Principal Investigator:

Ten-Tsao Wong

Start/End Year:

2016 - 2020


University of Maryland, Baltimore County

Co-Principal Investigator:

Yonathan Zohar, University of Maryland, Baltimore County; Adam Luckenbach and William Fairgrieve, NOAA Northwest Fisheries Science Center


Strategic focus area:

Sustainable fisheries and aquaculture


We have developed a technology to efficiently produce infertile fish by disrupting primordial germ cell development in fish embryos. The technology uses a bath immersion to administer a Morpholino oligomer (MO) against Deadend (Dnd), an essential protein for early germ cell development in fish. This approach has been successfully used in the zebrafish, trout and salmon. The goal of this proposal is to examine the feasibility of applying this technology to sablefish.
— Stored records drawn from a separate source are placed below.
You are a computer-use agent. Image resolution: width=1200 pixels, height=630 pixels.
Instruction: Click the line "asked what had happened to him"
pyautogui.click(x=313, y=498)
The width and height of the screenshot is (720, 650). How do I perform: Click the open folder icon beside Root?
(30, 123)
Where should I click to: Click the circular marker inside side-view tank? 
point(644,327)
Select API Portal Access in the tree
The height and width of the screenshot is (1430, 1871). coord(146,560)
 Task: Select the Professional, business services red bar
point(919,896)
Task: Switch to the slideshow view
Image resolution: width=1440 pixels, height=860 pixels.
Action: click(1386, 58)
This goal will be achieved via the following two specific objectives: 1) Identify a suitable sablefish dnd-MO for immersion protocol development; 2) Implement the embryo immersion protocol, evaluate the level of sterility achieved, and optimize treatment conditions to achieve 100% sterility. Sablefish is a high-value species native to the North Pacific. Because of its fast growth rate and high market value, sablefish is considered an excellent marine aquaculture species globally and a rising marine aquaculture species in the U.S. and Canada. Although sablefish can be completely reared in land-based facilities, at present all commercial grow-out operations are in open water using floating net pens. Hence, there is an urgent need to alleviate risks of genetic contamination of wild populations that may cross-breed with cultured escapees. The production and use of reproductively sterile sablefish would be one of the most effective methods to address this concern and promote sustainable and ecologically-responsible aquaculture. Sterile/infertile sablefish that escape aquaculture containment would not be able to reproduce with each other or with wild fish, thereby preventing genetic contamination of wild stocks. If successful, this technology will strengthen the U.S. aquaculture industry by providing reliable and abundant sterile sablefish fingerlings for grow-out production. Indeed, because sterile fish divert little or no energy toward gonadal development, they may exhibit superior growth in aquaculture compared to fertile fish.